|
Greening the Campus:
Exploring Practices,
Curriculum, and Management in Higher Education
Purchase College (SUNY) Performing Arts Center
735 Anderson Hill Road
Purchase, New York |
|
| |
Welcome and Introductory Remarks
by:
Michelle Land
Director, Environmental Consortium of Hudson Valley Colleges & Universities
Elizabeth Langland
Provost and Vice President of Academic Affairs, Purchase College
John Cronin
Director, Pace Academy for the Environment
Executive Director, The Beacon Institute for Rivers and Estuaries |
| |
Michelle Land: Welcome everyone to the second day of the 4th annual conference of the Environmental Consortium of Hudson Valley Colleges and Universities. My name is Michelle Land and I am the director of the Consortium. I am delighted by the enthusiastic response to this year’s conference theme, greening our campuses. We have over 250 people in attendance, and they are representing over 40 institutions of higher education. Fifteen of those institutions have registered as teams with faculty members, students, facilities and administrators, so this is a remarkable achievement.
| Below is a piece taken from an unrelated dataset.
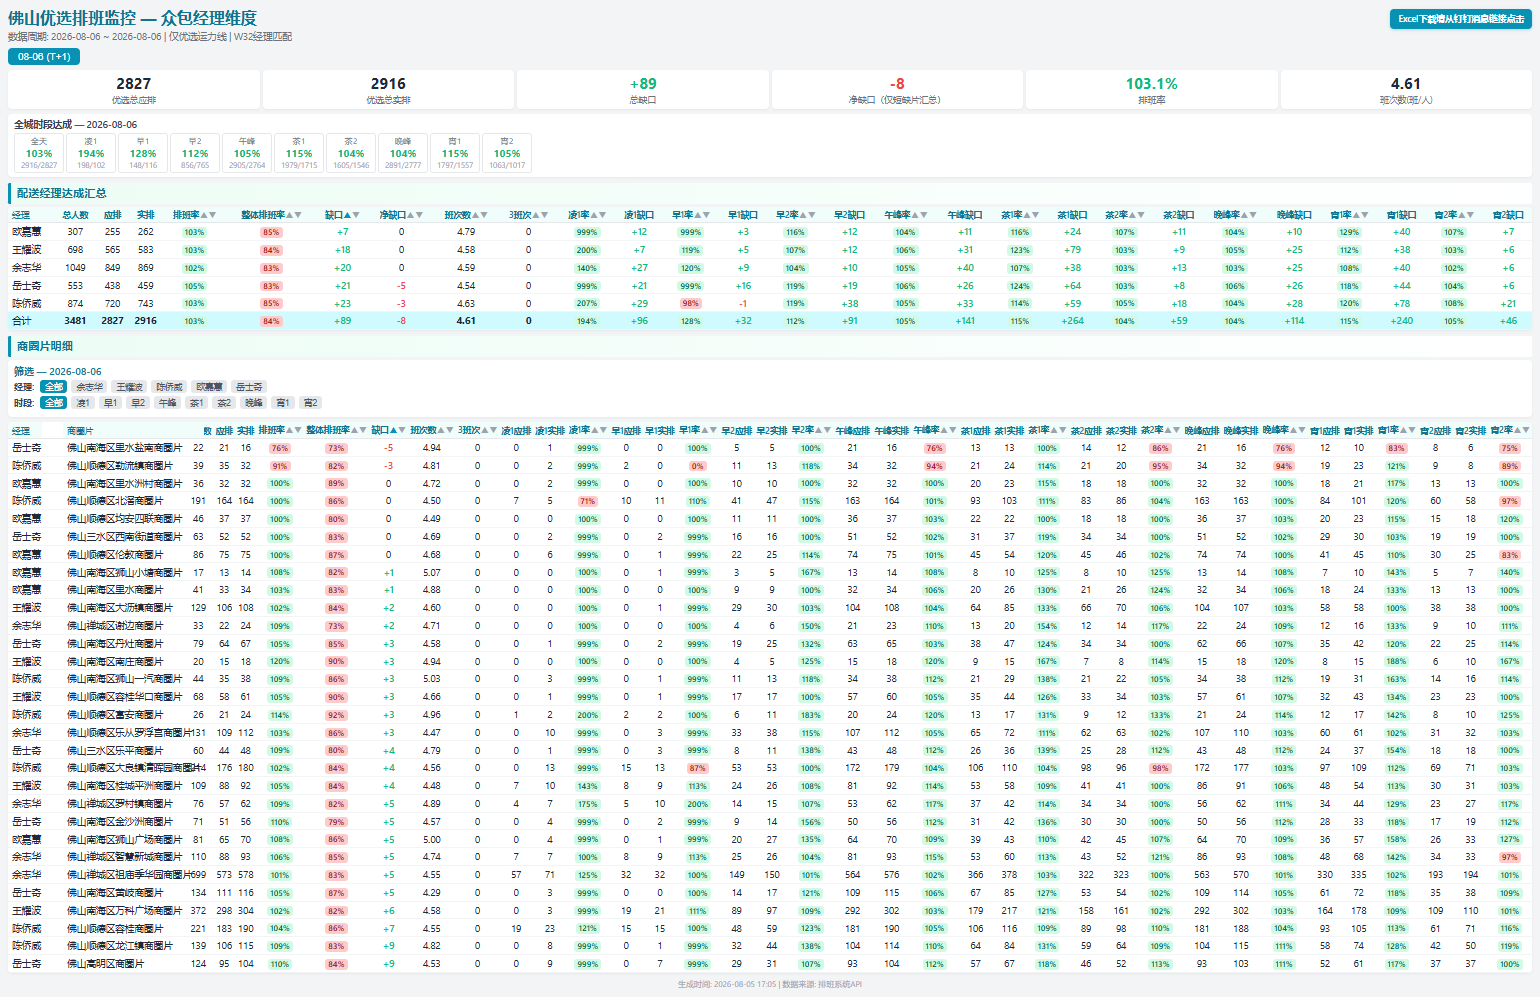Toggle manager filter chip 王耀波
1540x997 pixels.
(130, 387)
I would like to extend a special thanks to Purchase College for serving as the host institution for our conference, and I would also like to take this opportunity to credit the conference planning committee for all of their hard work in putting this conference together: James Booker (Siena College), Sister Mary Ann Garisto (Mount Saint Vincent College), Alexandra Hankovszky (Pace Law School), George Kraemer (SUNY Purchase College), Jerome Levkov (Iona College), Peggy Minnis (Pace University), Brian Obach (SUNY New Paltz), Lee Paddock (Pace Law School, Marilyn Power (Sarah Lawrence College), Michael Priano (SUNY Westchester Community College), Lindsay Randall (SUNY Purchase College), Fredrica Rudell (Iona College), and a very special thanks to our co-chairs, Judith Schwartzstein and Susan Schwimmer, both of Sarah Lawrence College, thank you all.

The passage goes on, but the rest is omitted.